# Dark Souls 2



## Kascheritt (Mar 7, 2012)

For PS3, XBOX and PC.
No release date yet.

I've just started my first playthrough of Dark Souls, but I'm so looking forward to play this! ​


----------



## CrimsonTrigger (Jun 28, 2011)

I still have yet to play Demon's Souls. But this looks interesting.


----------



## rymo (Sep 6, 2009)

Dark Souls is one of the best games ever made. I suppose I am looking forward to 2, but I am a bit disturbed because they changed directors and the new one said he was planning to make the new one "more straightforward"...which is a BIG no-no for that game. It's supposed to be hard. It's supposed to be mysterious. It's a throw-back to oldschool games where you had to collaborate to find all the secrets - they weren't just super obvious. But time will tell what exactly he means by that.


----------



## creasy (Oct 29, 2012)

rymo said:


> Dark Souls is one of the best games ever made. I suppose I am looking forward to 2, but I am a bit disturbed because they changed directors and the new one said he was planning to make the new one "more straightforward"...which is a BIG no-no for that game. It's supposed to be hard. It's supposed to be mysterious. It's a throw-back to oldschool games where you had to collaborate to find all the secrets - they weren't just super obvious. But time will tell what exactly he means by that.

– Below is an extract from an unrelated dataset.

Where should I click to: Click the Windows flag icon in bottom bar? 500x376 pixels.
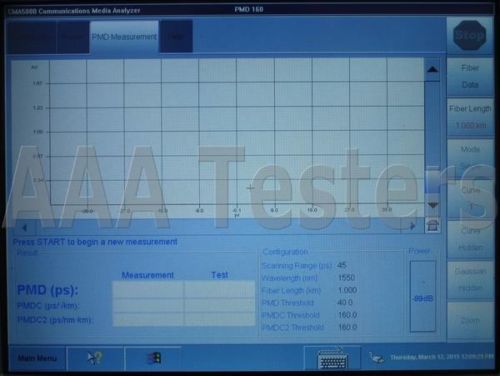(154, 358)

I totally agree. I've sunk probably over 500 hours into DkS and played it since release, so I'm obviously excited about the news, but the change the series seems to be taking has me worried. But even if Miyazaki were to stay at the helm I doubt they'd be able to top themselves again, at least in level design.

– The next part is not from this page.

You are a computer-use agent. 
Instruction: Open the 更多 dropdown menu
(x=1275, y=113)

What I am optimistic about is the possibility of full game co-op, summoning people from your friends list, and covenants that actually amount to something. I'd also like to see the ability to trade items with other players besides dropping stuff on the ground and just trusting that it's what they agreed to give you.


----------



## Minato (Sep 9, 2012)

I never got around to beating dark souls... Last thing I did was fight some boss in the lava in Lost Izalith or whatever it is called. Some kind of centipede. I am kind of boned because all I had with me to fight are fire based weapons... Funny thing is I played through the first half of the game twice. That is the most fun part, it really gets kind of dull after Smough and Ornstein.


----------



## Kascheritt (Mar 7, 2012)

Aw, I hope they aren't changing too much.
I would just like co-op improvement, it's nearly impossible to summon people for me. 
Demon Souls is an unrelated game, right?


----------



## creasy (Oct 29, 2012)

A magazine scan of some new artwork:










The whole interview is here:


http://imgur.com/q34ES


----------



## Resonance (Feb 11, 2010)

rymo said:


> Dark Souls is one of the best games ever made. I suppose I am looking forward to 2, but I am a bit disturbed because they changed directors and the new one said he was planning to make the new one *"more straightforward".*..which is a BIG no-no for that game. It's supposed to be hard. It's supposed to be mysterious. It's a throw-back to oldschool games where you had to collaborate to find all the secrets - they weren't just super obvious. But time will tell what exactly he means by that.


Oh dear god no, I fear Dark Souls might go the way of the Mass Effect games after the EA/Bioware deal if the goal here is to make Dark Souls 2 more accessible and simplified. A huge part of what makes Dark Souls one of the best games of all time (ever!) is the insane depth and complexity. Sure, it's incredibly off-putting at first, but once you get into it its the most amazing RPG goodness.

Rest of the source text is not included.